■ TASK ■
Copy the listing below line for line, without changing anything.
[START MATERIAL SUPPLIED]
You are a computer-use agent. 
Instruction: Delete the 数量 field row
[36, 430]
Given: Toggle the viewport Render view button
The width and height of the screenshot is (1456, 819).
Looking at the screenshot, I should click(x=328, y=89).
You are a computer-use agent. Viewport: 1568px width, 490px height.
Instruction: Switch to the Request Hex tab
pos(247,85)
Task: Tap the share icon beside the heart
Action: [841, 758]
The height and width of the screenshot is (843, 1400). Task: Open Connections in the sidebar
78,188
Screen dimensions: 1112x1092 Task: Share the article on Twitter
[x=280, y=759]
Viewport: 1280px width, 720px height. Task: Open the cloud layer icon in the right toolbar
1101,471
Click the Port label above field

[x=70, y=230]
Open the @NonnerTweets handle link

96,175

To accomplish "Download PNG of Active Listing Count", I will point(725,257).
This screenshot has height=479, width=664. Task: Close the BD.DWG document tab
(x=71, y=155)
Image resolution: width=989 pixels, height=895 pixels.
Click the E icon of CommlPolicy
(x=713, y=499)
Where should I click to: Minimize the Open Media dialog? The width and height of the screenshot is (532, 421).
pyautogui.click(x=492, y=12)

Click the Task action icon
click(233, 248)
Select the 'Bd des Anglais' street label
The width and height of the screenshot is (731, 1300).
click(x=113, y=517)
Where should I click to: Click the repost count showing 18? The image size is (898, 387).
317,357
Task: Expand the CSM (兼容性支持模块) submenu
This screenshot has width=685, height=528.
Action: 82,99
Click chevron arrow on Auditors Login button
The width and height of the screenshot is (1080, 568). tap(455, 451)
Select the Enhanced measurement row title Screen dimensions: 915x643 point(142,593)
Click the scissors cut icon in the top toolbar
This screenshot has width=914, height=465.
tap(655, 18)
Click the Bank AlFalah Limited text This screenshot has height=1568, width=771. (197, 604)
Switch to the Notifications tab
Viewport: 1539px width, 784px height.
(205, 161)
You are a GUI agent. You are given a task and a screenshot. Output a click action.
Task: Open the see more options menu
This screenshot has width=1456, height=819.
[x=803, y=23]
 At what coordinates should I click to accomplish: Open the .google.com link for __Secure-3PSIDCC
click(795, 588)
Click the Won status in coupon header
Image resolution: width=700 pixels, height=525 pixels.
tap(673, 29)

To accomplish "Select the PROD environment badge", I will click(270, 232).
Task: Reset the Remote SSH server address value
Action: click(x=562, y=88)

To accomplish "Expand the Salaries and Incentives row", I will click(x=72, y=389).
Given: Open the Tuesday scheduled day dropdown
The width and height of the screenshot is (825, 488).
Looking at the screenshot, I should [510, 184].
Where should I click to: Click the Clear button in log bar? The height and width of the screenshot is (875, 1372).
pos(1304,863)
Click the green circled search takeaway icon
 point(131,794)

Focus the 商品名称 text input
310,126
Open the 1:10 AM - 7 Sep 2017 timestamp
[END MATERIAL SUPPLIED]
■ OUTPUT OF THE TASK ■
You are a computer-use agent. 
Instruction: Delete the 数量 field row
[36, 430]
Given: Toggle the viewport Render view button
The width and height of the screenshot is (1456, 819).
Looking at the screenshot, I should click(x=328, y=89).
You are a computer-use agent. Viewport: 1568px width, 490px height.
Instruction: Switch to the Request Hex tab
pos(247,85)
Task: Tap the share icon beside the heart
Action: [841, 758]
The height and width of the screenshot is (843, 1400). Task: Open Connections in the sidebar
78,188
Screen dimensions: 1112x1092 Task: Share the article on Twitter
[x=280, y=759]
Viewport: 1280px width, 720px height. Task: Open the cloud layer icon in the right toolbar
1101,471
Click the Port label above field

[x=70, y=230]
Open the @NonnerTweets handle link

96,175

To accomplish "Download PNG of Active Listing Count", I will point(725,257).
This screenshot has height=479, width=664. Task: Close the BD.DWG document tab
(x=71, y=155)
Image resolution: width=989 pixels, height=895 pixels.
Click the E icon of CommlPolicy
(x=713, y=499)
Where should I click to: Minimize the Open Media dialog? The width and height of the screenshot is (532, 421).
pyautogui.click(x=492, y=12)

Click the Task action icon
click(233, 248)
Select the 'Bd des Anglais' street label
The width and height of the screenshot is (731, 1300).
click(x=113, y=517)
Where should I click to: Click the repost count showing 18? The image size is (898, 387).
317,357
Task: Expand the CSM (兼容性支持模块) submenu
This screenshot has width=685, height=528.
Action: 82,99
Click chevron arrow on Auditors Login button
The width and height of the screenshot is (1080, 568). tap(455, 451)
Select the Enhanced measurement row title Screen dimensions: 915x643 point(142,593)
Click the scissors cut icon in the top toolbar
This screenshot has width=914, height=465.
tap(655, 18)
Click the Bank AlFalah Limited text This screenshot has height=1568, width=771. (197, 604)
Switch to the Notifications tab
Viewport: 1539px width, 784px height.
(205, 161)
You are a GUI agent. You are given a task and a screenshot. Output a click action.
Task: Open the see more options menu
This screenshot has width=1456, height=819.
[x=803, y=23]
 At what coordinates should I click to accomplish: Open the .google.com link for __Secure-3PSIDCC
click(795, 588)
Click the Won status in coupon header
Image resolution: width=700 pixels, height=525 pixels.
tap(673, 29)

To accomplish "Select the PROD environment badge", I will click(270, 232).
Task: Reset the Remote SSH server address value
Action: click(x=562, y=88)

To accomplish "Expand the Salaries and Incentives row", I will click(x=72, y=389).
Given: Open the Tuesday scheduled day dropdown
The width and height of the screenshot is (825, 488).
Looking at the screenshot, I should [510, 184].
Where should I click to: Click the Clear button in log bar? The height and width of the screenshot is (875, 1372).
pos(1304,863)
Click the green circled search takeaway icon
 point(131,794)

Focus the 商品名称 text input
310,126
Open the 1:10 AM - 7 Sep 2017 timestamp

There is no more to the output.